Cumhuriyet Halk Partisi (CHP) Genel Başkanı Deniz Baykal, etnik
sorunun çözülmesiyle terörün ortadan kaldırılamayacağını
belirterek, "Başbakanın bilmesi gerekir ki, demokratikleşme ve
etnik sorunun çözümü doğrultusunda birtakım açılımlar yaparak terör
sorununu ortadan kaldırmayı umut etmek, geçerli bir bekleyiş
değildir" dedi. Deniz Baykal, başbakanın 'kan üzerinden siyaset
yapıyorlar' eleştirisine ise, "Kan üzerinden siyaset yapsaydık, 1
Mart Tezkeresi'nden sonra başbakan o koltukta oturamazdı, başbakan
işine baksın, asabını kontrol etsin, kan konuşmasın, kan akışını
önlesin" diyerek cevap verdi. Partisinin Bursa İl Başkanlığı'nı
ziyaretinde gazetecilerin sorularını cevaplandıran Deniz Baykal,
CHP'nin 1998 yılında hazırladığı raporda "Kürt sorununa"

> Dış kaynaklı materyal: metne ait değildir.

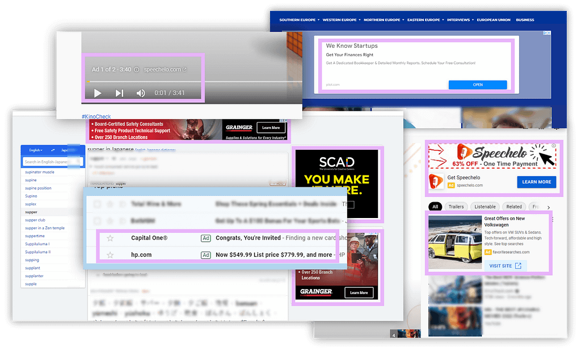Image resolution: width=581 pixels, height=352 pixels.
Task: Go to the Business menu item
Action: [525, 20]
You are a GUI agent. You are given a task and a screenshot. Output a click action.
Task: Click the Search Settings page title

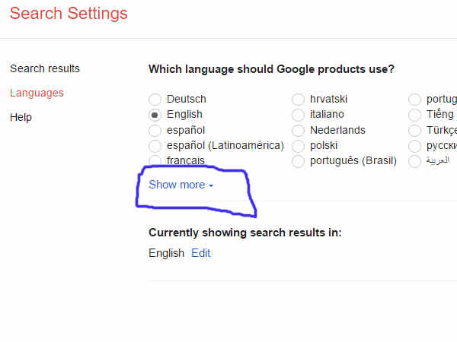(x=69, y=14)
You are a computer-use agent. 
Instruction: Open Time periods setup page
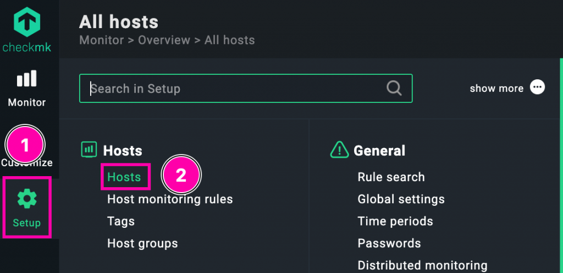click(x=395, y=221)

değindiğini ifade ederek, "Biz bireysel hak ve özgürlükler, etnik
kimlik bağlamında sorunu ortaya koyduk. Herkes etnik kimliğini
açıklasın demiştik. 7 yıl önce hukuk sisteminde bu sıkıntı vardı.
Bunun devlete tehdit oluşturmadığını ifade etmiştik. Türkiye'de
artık kimsenin etnik kimliğini ifade etmesi yadırganacak bir olay
değildir, ana dilini öğrenme garipsenecek bir olay değildir. Müzik
yapma, kitap kaset çıkarması, televizyonda istediği dilde konuşması
yadırganacak bir olay değildir. Bu iş aşılmıştır. Bu rapor onu
söylüyordu" diye konuştu. Baykal, şimdi yapılan hatanın, etnik
sorunla terörün birbirine karıştırılmasından kaynaklandığını öne
sürerek, şunları söyledi: "Sakın ha terörle bu anlamda etnik sorunu
birbirine karıştırmayın. Terör ayrıdır, etnik sorun ayrıdır. 'Biz
etnik sorunu çözerek terörü çözeceğinizi zannetmeyin' diyoruz. Bu
anlamda etnik sorunu çözme konusunda iyi niyetli adım atıldığı
halde, terör sorunu çözülememiş. Demiryollarına, karayollarına
mayınlar döşenmiş, bombalar patlamaya devam etmiştir. Demokratik
ilerlenme sağlandığı halde, o ilerleme sağlansa da terör sorunu
kalkmadı. Terör farklı kaynaklardan besleniyor. Onu bilelim. Ona
karşı özel tedbir alalım. Ama bir insan hakkı olarak da
özgürlükleri verelim. Ama başbakan, etnik sorunu, terör sorununun
çözümü açısından bir çare olarak söylüyor. Büyük yanlış yapıyor.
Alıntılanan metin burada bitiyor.